The Healthy Baby Book
A Parent's Guide to Preventing Birth Defects and Other Long-Term Medical Problems Before, During and After Pregnancy
By Carolyn Reuben
Publication date: 1992
The fear of bearing a child with birth defects is a real one for many prospective parents. And though Reuben, a medical writer and a self-described "older" mother, does not want to scare her readers, she explains the many factors--medical, chemical, environmental--that can wreak havoc with our chromosomes or a developing fetus. Fortunately, the risks associated with many birth defects and genetic disorders can be prevented, so Reuben emphasizes the importance of genetic testing and counseling. She also makes numerous suggestions (some practical, others less so) for how to live as hazard-free a life as possible. For example, she advises pregnant women to test their drinking water and ask local bottled water companies to provide analyses of their own products, and then to compare the two. But some of her counsel, by her own admission, is controversial--as are some of the studies she cites. For example, one study asserts that the more negative a pregnant woman's attitude toward her job is, the greater her risk of giving birth to a low-birth-weight baby--regardless of the physical labor demanded by her job. Reuben also recommends that in order to reduce the risk of Sudden Infant Death, the new mother should breast-feed her infant whenever the baby demands it and take the child to bed with her. She provides an appendix of the most common birth defects.

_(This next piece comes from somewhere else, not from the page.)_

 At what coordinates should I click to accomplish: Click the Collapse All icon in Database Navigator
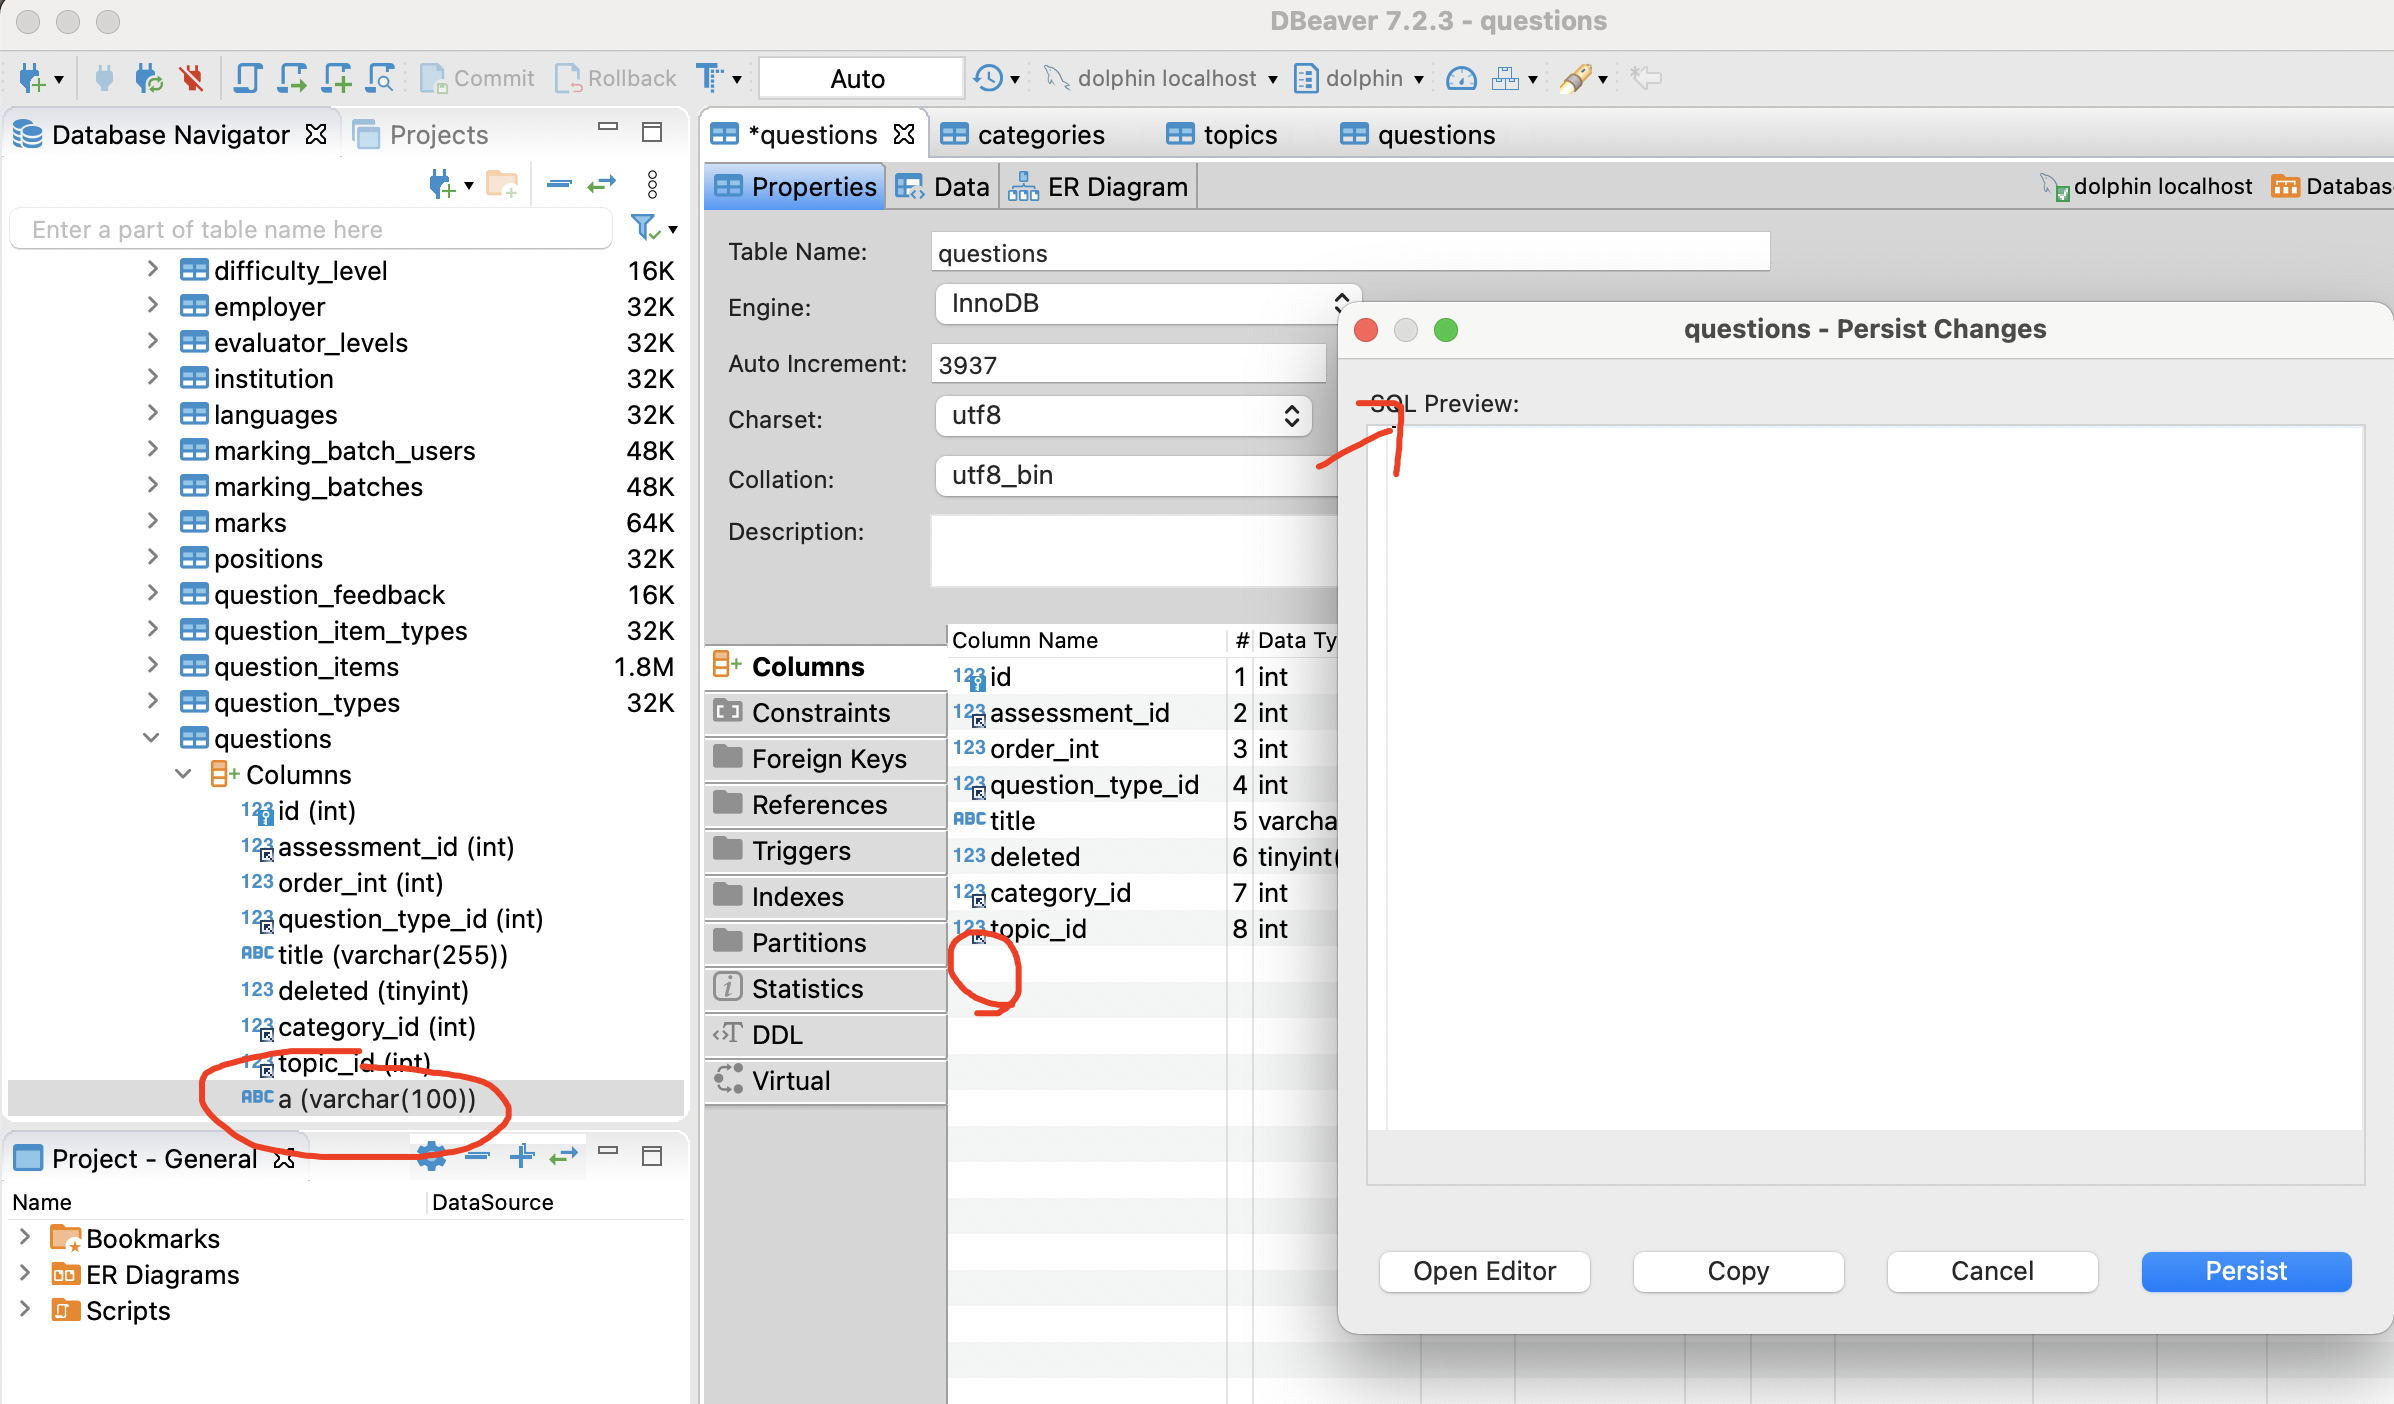[x=559, y=184]
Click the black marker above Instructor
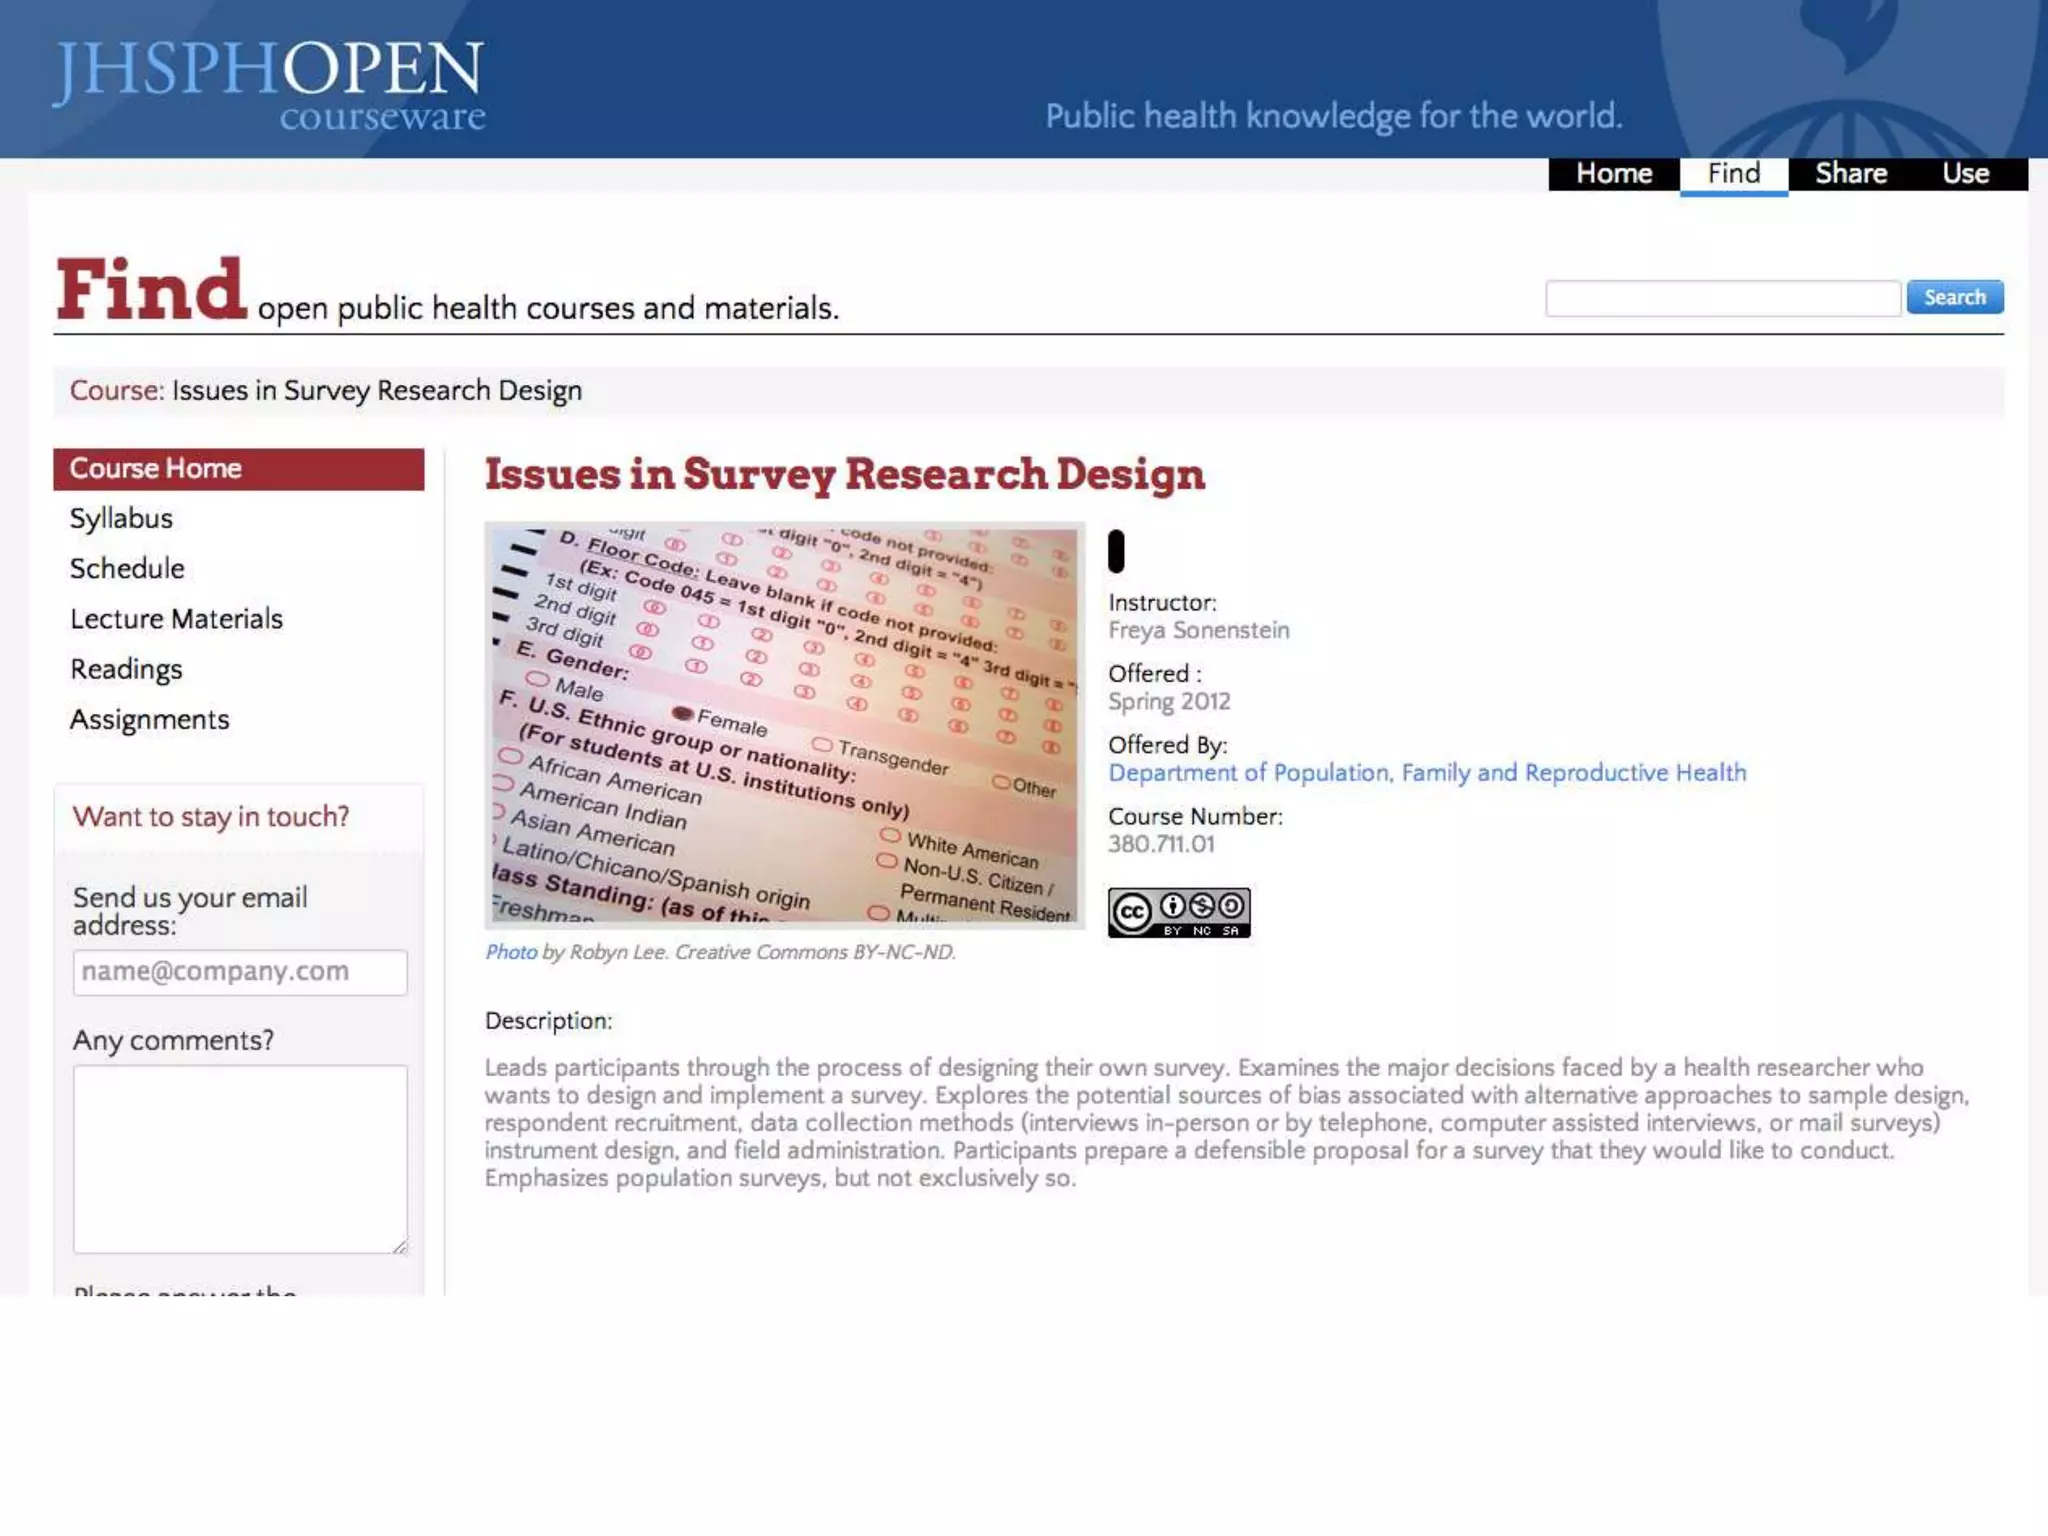 click(1116, 551)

Reuben, a health columnist for Los Angeles Weekly , gives a careful and thorough overview of managing a pregnancy in order to minimize the possibility of birth defects. Following an introductory chapter which focuses on the rudiments of genetics, pre-existing conditions, and environmental factors that affect childbearing, the book is divided into three major sections: before, during, and after pregnancy. Reuben discusses the role of diseases, diet and nutrition, drugs, and environment in relation to the baby's well being. Her information has been carefully researched and is explained clearly. The readability and usefulness of the information is enhanced by the frequent use of a feature "What to do," wherein Reuben makes suggestions for behavioral changes and lists places to seek further information. Appendixes include an alphabetical list of the most common birth defects, a list of resources for further information, a glossary, and a bibliography. Recommended for public library collections.